Under CEO Hironori Kanayama, the automaker is recovering from a slump in which its market share had fallen by half, to 1.6%, in 2012.

Kanayama arrived in India in March 2012, when Honda was coming off a 24.1% year-on-year drop in 2011 sales. Over the course of that year, the automaker’s deliveries climbed 46.6% to 106,788 units and its market share rebounded to 3.2%.

The recovery has maintained its momentum this year with 101,225 sales after only seven months, up 63.3% from like-2013, and a near-doubling of market share to 6.1%. In July Honda added a light truck to its lineup, the Mobilio MPV, and delivered 3,819 of them that month while securing 10,000 advance bookings within a week of launch.

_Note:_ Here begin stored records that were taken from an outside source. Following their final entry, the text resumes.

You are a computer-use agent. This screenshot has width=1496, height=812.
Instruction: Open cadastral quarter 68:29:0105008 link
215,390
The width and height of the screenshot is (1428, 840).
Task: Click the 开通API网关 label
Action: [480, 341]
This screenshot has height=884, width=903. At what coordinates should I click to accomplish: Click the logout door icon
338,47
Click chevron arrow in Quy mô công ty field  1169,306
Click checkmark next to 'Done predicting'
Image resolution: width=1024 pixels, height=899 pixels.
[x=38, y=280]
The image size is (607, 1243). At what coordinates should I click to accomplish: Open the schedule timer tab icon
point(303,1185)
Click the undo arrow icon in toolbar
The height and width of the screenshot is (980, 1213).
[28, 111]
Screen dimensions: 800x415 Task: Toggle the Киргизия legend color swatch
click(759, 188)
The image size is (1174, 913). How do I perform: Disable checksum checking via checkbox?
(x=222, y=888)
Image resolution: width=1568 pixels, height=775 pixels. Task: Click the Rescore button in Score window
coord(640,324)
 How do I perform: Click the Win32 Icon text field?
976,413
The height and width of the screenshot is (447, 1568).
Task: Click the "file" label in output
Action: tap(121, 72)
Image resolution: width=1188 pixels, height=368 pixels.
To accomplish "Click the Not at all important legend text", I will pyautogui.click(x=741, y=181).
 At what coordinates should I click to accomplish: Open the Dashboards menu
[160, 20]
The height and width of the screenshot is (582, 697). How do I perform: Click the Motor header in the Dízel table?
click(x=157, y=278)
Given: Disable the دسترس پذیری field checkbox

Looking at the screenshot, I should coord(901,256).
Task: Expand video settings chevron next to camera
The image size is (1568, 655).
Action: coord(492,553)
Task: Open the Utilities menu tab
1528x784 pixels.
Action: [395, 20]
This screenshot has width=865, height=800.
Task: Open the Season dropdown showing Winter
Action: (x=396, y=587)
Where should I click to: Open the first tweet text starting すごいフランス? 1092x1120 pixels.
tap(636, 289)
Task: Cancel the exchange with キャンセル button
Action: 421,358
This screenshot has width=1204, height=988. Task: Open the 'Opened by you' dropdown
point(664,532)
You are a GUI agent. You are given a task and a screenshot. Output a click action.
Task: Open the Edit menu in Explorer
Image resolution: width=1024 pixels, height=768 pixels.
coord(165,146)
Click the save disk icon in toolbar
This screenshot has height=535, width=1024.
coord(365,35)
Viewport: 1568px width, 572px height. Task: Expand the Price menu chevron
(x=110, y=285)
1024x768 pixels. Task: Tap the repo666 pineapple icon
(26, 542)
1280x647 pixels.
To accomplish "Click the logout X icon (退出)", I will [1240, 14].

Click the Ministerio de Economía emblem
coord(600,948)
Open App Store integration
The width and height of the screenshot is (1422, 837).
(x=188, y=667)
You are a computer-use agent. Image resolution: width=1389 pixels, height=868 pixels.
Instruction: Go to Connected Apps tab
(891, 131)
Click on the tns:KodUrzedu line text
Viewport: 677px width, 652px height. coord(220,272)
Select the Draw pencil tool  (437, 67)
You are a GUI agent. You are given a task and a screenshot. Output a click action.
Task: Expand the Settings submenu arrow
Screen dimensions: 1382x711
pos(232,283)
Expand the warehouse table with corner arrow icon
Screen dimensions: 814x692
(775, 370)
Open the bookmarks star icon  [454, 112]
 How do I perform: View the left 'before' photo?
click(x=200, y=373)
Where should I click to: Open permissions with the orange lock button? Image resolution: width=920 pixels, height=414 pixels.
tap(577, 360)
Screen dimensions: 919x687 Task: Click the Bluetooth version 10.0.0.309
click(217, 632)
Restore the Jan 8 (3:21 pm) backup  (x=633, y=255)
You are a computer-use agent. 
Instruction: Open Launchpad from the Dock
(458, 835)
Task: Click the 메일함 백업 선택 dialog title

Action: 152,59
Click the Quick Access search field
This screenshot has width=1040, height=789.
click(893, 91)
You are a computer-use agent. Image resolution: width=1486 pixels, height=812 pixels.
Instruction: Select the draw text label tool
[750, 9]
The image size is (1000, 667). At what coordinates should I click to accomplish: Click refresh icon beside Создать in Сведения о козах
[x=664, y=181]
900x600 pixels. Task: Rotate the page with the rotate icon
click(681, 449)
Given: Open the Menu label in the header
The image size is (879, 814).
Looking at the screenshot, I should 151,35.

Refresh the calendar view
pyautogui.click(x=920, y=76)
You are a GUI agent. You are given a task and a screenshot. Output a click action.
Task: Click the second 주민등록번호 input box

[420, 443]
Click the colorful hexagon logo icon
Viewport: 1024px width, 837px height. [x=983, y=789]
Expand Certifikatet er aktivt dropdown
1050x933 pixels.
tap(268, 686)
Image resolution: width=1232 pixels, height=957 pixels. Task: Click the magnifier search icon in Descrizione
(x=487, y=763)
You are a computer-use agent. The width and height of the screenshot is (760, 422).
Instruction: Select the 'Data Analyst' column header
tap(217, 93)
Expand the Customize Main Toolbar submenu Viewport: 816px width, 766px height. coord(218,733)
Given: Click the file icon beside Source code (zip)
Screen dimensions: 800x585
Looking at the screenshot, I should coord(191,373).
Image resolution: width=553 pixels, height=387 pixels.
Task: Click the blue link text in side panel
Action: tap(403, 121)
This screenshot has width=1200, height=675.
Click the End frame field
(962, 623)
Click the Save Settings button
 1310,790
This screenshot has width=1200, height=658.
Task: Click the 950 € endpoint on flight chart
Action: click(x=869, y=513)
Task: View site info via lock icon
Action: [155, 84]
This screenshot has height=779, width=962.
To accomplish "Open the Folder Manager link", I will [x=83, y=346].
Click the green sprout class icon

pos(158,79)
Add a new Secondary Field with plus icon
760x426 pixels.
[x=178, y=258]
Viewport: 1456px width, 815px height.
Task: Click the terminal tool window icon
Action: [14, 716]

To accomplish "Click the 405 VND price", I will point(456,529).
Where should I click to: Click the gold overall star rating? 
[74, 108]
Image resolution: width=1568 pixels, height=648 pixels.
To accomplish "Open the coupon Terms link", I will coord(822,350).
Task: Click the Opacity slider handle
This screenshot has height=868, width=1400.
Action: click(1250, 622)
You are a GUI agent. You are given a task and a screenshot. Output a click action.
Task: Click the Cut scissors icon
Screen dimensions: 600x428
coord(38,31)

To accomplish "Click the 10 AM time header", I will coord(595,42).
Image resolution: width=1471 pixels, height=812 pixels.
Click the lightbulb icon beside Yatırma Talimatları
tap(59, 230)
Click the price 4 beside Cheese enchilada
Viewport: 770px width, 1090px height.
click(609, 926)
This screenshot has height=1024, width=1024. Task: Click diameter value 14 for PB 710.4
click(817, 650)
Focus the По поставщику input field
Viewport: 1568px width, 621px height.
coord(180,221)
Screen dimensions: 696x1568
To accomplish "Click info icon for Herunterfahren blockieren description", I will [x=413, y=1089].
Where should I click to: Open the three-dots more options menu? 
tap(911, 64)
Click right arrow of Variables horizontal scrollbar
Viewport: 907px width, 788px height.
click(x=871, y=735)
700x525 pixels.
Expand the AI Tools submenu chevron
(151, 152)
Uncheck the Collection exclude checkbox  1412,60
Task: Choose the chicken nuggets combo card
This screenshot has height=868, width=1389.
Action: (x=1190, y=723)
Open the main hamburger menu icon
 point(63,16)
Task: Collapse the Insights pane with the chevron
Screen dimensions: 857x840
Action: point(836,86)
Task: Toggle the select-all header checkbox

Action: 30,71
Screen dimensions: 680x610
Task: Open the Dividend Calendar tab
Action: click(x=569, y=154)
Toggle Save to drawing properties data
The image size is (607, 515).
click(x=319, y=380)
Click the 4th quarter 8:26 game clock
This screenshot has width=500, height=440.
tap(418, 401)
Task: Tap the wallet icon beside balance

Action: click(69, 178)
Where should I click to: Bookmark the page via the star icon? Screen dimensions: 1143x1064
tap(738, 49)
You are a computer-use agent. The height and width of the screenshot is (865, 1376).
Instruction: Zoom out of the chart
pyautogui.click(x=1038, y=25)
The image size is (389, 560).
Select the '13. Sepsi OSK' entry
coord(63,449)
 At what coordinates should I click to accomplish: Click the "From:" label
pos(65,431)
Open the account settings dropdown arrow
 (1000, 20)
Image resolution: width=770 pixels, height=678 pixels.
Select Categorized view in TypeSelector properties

“Our counterattack has started,” Kanayama says lightheartedly.

Besides the 7-seat Mobilio and fourth-generation City sedan, the counterattack will see emphasis shift from upmarket models to a yet-to-come small car and compact SUV that maintain Honda design and spaciousness.

Kanayama ascribes Honda India’s struggles in 2011 and 2012 to a series of missteps and misfortunes.

Honda at the time had neither a small car nor a diesel engine, leaving market share to rival automakers. Despite this, the automaker continued to focus on upmarket, relatively costly cars such as the Accord, Civic and CR-V. Even the cleverly engineered Jazz was an expensive hatchback.

Because these cars needed imported parts, and the declining rupee-dollar exchange rate increased the cost of such imports, Honda was affected more than other automakers that had localized their parts sourcing to control costs. Honda also was hurt more than others by rising vehicle and gasoline prices.

Struggling for volumes, Honda dropped every model but the CR-V and refilled its portfolio with the popular, affordable Brio hatchback and well-engineered Amaze compact sedan. The Mobilio launched in July and appears to be on track to becoming India’s most successful MPV since the Toyota Innova.

The Amaze, City and Mobilio all offer a choice of a gasoline or diesel engine.

“We have a very strong brand here and we know now the kind of cars the Indian market needs,” says Yoshiyuki Matsumoto, who has joined Kanayama’s Indian team as a managing officer.

Regaining competitiveness, Honda is moving ahead with development of the new-generation Jazz with both 1.5L i-DTEC diesel and 1.2L i-VTEC gasoline engines. More local parts sourcing, as in the case of the new City and Mobilio, is attracting buyers’ attention to the automaker’s quality and service.

Honda also is developing a compact car and diesel SUV, both based on a re-engineered Brio platform and expected by 2017. The small car likely will be priced below Rs400,000 ($6,500).

There are reports that Honda may add a third plant in Gujarat with an investment of $700 million to create additional capacity of 125,000 units. Matsumoto says the new investment in capacity expansion would follow as soon as the current capacity of 240,000 is fully utilized.

Honda also is creating a fully equipped R&D operation in India, Matsumoto says, adding, “What is important is the speed of development and we are relying more on local talents and resources.”